* Ejercicio:
Según el texto de estudio, ¿qué altura tenían las olas que dejó el tifón Chanchu a su paso?

* Texto de estudio:
○ ○ ○ ○ ○ ○ ○
El navegante navarro Alvaro de Marichalar señaló desde la isla japonesa de Ishigaki, en el archipiélago de Okinawa, que tardará en reponerse de las heridas y destrozos materiales que sufrió en su travesía desde Taiwán.
Marichalar desembarcó el pasado sábado en el extremo sur de Japón con su moto acuática seriamente dañada tras darse una paliza de doce horas de navegación en mar abierto, sin embarcaciones de apoyo, y con unas condiciones «muy duras». El deportista navarro partió poco después del paso del tifón Chanchu que dejó una estela con olas de 5 metros de altura y vientos de 40 nudos.
«No podía esperar más en Taiwán porque tengo que seguir haciendo millas», afirmó para justificar su arriesgada decisión.
○ ○ ○ ○ ○ ○ ○
* Conjunto de datos:
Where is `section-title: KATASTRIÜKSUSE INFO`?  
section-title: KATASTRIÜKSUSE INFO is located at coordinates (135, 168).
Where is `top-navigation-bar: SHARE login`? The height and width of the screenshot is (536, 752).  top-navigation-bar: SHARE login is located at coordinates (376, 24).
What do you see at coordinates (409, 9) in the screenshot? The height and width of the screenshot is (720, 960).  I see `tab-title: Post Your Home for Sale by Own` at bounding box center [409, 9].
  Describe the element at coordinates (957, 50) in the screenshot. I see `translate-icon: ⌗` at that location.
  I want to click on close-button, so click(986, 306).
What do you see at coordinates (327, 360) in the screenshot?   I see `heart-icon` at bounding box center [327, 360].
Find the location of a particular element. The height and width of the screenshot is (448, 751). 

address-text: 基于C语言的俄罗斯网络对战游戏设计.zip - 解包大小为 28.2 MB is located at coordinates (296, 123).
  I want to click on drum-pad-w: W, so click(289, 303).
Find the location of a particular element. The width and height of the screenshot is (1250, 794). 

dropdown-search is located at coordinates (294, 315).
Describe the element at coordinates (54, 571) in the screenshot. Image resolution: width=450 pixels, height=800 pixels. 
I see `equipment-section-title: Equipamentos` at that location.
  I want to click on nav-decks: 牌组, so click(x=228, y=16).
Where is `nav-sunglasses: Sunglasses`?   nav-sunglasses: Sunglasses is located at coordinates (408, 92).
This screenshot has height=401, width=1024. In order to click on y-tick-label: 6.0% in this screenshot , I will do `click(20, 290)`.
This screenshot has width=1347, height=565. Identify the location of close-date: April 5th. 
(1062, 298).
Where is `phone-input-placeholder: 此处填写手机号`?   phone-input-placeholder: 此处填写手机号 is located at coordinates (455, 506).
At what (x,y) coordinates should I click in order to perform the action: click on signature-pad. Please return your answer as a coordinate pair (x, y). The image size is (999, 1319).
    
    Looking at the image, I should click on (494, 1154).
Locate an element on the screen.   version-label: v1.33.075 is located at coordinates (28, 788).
○ ○ ○ ○ ○ ○ ○
* Respuesta:
Cinco metros.